I know REST is the modern standard, but in practice, does it really scale better in cloud deployments? Has anyone implemented hybrid approaches with both connector types in Integration Hub? What are the real-world performance differences and operational considerations?
The real answer is hybrid. Use REST for your cloud-native microservices and customer-facing APIs where performance matters most. Keep SOAP for legacy ERP integration where you need the formal contract definitions and enterprise security standards. Integration Hub handles both connector types equally well, and you can standardize monitoring through the API gateway regardless of protocol. Don’t force everything into one approach just for architectural purity.
These are great perspectives. What about connector monitoring and observability? One concern with REST is the lack of standardized error handling compared to SOAP faults. How do you handle comprehensive monitoring across hybrid connector types in Integration Hub?
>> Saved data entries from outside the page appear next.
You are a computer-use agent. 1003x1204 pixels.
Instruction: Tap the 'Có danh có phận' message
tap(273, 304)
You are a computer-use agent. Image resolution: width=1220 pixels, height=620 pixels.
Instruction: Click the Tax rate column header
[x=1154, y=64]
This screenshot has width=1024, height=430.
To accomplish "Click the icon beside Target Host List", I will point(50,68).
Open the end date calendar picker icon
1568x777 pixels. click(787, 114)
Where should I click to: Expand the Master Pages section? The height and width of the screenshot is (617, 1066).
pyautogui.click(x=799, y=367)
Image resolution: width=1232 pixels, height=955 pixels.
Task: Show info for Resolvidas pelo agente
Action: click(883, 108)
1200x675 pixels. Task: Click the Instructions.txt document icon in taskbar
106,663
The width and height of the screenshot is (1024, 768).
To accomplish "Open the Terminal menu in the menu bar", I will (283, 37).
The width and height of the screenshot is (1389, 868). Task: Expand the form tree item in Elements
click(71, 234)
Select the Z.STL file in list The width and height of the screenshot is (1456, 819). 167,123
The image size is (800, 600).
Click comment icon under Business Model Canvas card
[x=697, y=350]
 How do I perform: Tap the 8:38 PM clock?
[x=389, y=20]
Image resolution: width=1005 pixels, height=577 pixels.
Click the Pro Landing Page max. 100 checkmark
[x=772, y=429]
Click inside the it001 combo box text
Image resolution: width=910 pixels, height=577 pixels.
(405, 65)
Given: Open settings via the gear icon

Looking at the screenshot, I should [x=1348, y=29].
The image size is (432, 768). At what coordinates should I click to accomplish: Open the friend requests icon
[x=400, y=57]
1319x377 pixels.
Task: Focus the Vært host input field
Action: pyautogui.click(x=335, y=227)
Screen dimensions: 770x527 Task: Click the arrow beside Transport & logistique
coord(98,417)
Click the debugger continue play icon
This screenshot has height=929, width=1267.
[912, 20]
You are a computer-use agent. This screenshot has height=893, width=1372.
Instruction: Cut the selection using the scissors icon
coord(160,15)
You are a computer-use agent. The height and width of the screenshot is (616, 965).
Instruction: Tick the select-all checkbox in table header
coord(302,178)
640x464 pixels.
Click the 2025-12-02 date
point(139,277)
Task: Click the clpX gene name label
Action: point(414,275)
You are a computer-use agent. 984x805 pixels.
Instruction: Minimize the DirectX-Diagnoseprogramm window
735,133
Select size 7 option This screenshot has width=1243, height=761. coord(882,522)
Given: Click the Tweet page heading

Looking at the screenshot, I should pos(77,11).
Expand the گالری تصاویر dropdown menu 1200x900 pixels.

Do you use Pega’s built-in monitoring or external APM tools?
Let me share some practical insights from implementing both approaches across multiple cloud deployments:
REST vs SOAP Performance Comparison
In cloud environments, REST demonstrates clear advantages:
- Throughput: REST handles 2-3x more requests per second with the same resources due to stateless nature and lightweight JSON payloads
- Latency: Average 40-50% lower response times (REST ~100-150ms vs SOAP ~250-350ms for similar operations)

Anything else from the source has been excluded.